THE BOOK'S TITLE is a curveball; my first guess was that it referred to the effects of a inadequate diet on the complexion. One of the blurb writers went similarly astray, I suspect: "With words that melt us down like fire burning candle wax," etc. Turns out that the modifier "waxen" is in this instance derived not from the noun "wax" but from the verb "wax," to grow or to become, as in the verse from Leviticus that serves as epigraph: "And if thy brother be waxen poor, and fallen in decay with thee; then thou shalt relieve him: yea, though he be a stranger, or a sojourner; that he may live with thee."

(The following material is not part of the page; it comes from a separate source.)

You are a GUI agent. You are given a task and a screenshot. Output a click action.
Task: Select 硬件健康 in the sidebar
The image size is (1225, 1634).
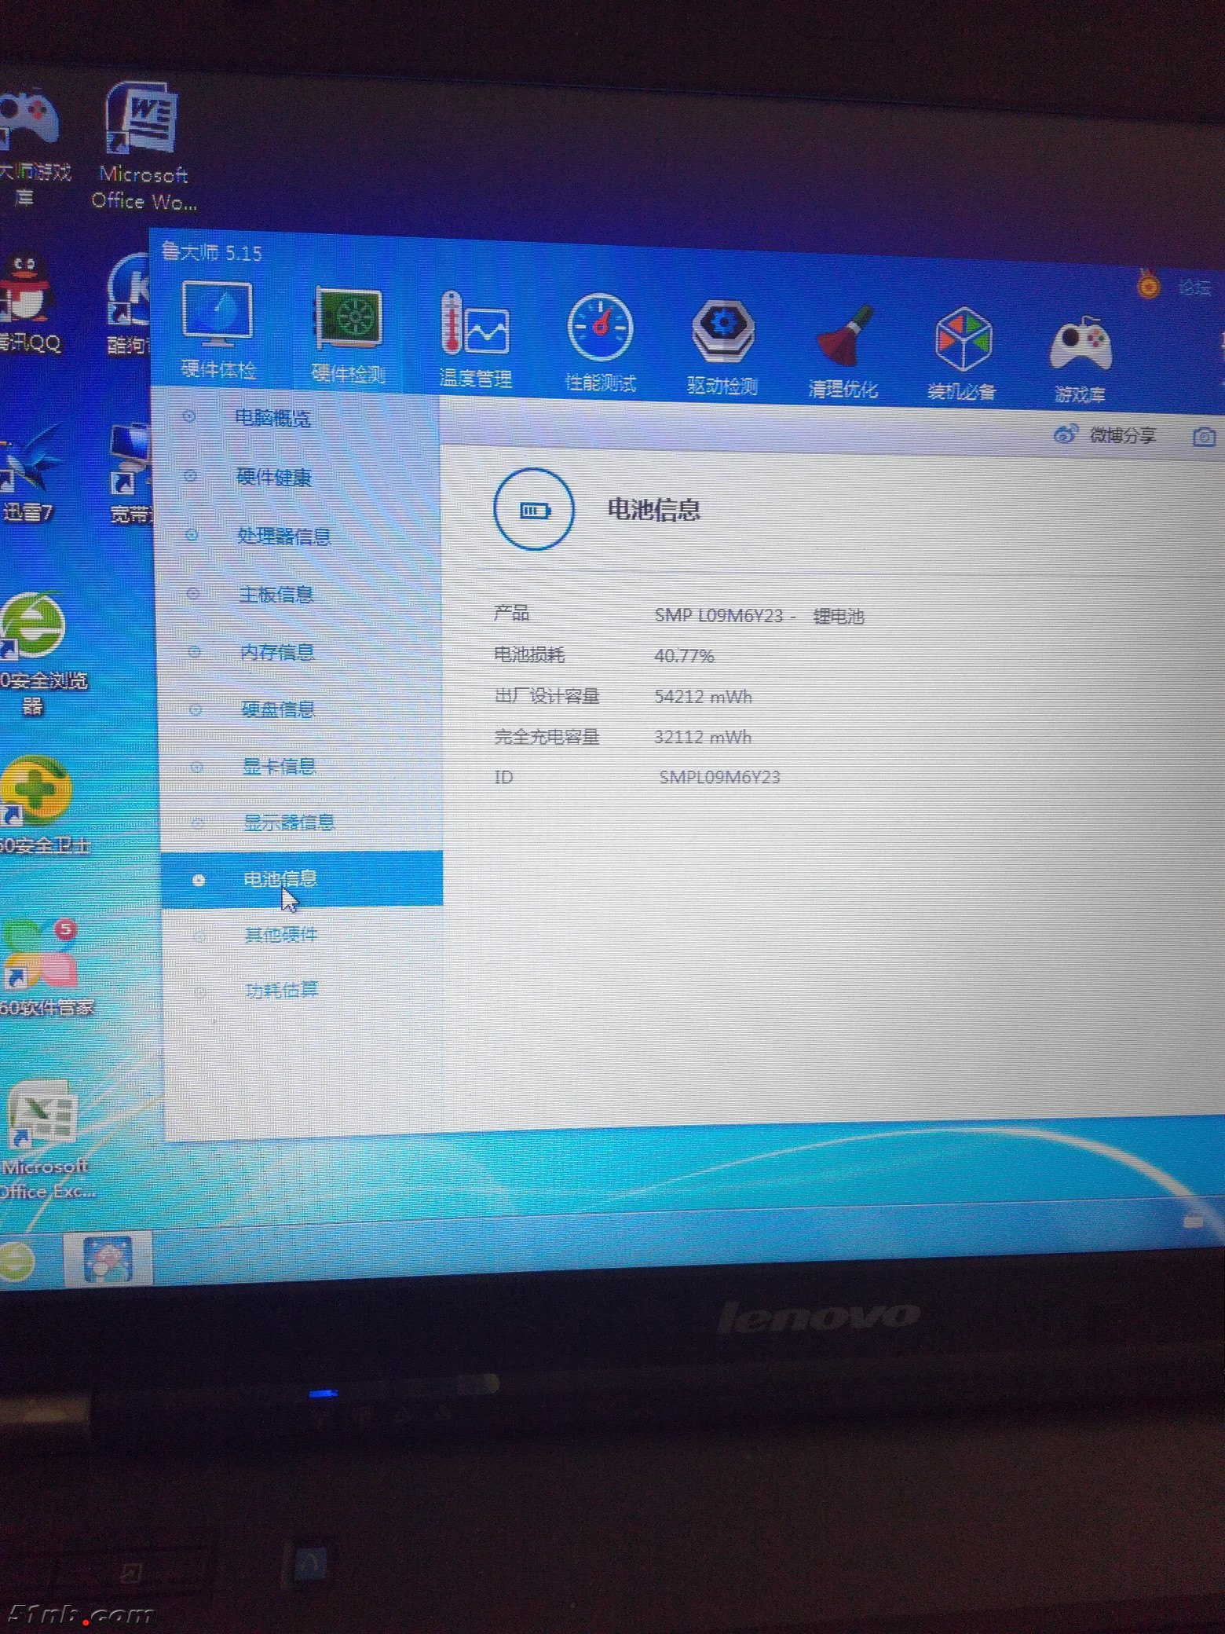273,477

Roughly the first third and the final third of the book are devoted to poems about Schraffenberger's brother Tom, who was diagnosed as schizophrenic in his early teens, institutionalized soon after, and died young. The Leviticus verse is clearly not only about blood relatives, but its pertinence is apparent; Tom did fall into decay, did become a kind of stranger or someone on a lonely journey, and the poems are about what one could and could not do to relieve him.
As in his first book, Schraffenberger seems drawn to not-entirely-closed forms; the unrhymed sonnets of Saint Joe's Passion have a kind of parallel here in several poems with unrhymed couplets and unrhymed terza rima (if it isn't an oxymoron to so designate them). We even have some rare examples of that most closed of closed forms, the acrostic, in a series of poems called "Meds," in each of which the side effects of a particular drug are described in poems that vertically spell out its name.
The poems that really open out the book, though, are prose poems--"Full Gospel" and a series of untitled short pieces halfway into the book (which may be part of "The Once and Future Me"; I couldn't quite tell). "Full Gospel" places Tom's psychotic break in the context of the Pentecostal faith of his and the author's grandparents, linking up with other religiously-themed poems ("Communion," "Messianic," "Judas"), but at a kind of oblique angle, both formally and (shall we say) theologically. The poems at mid-volume likewise feel like a departure from the rest of the volume, but a departure that somewhat mysteriously belongs, adding a dimension without being part of the picture in any immediately identifiable way.
Nice cover, too, from Twelve Winters Press. No nice way to say this, but the cover of Saint Joe's Passion was god-awful. What is it with Etruscan? They publish good poets, but their covers always look like self-published volumes of devotional verse.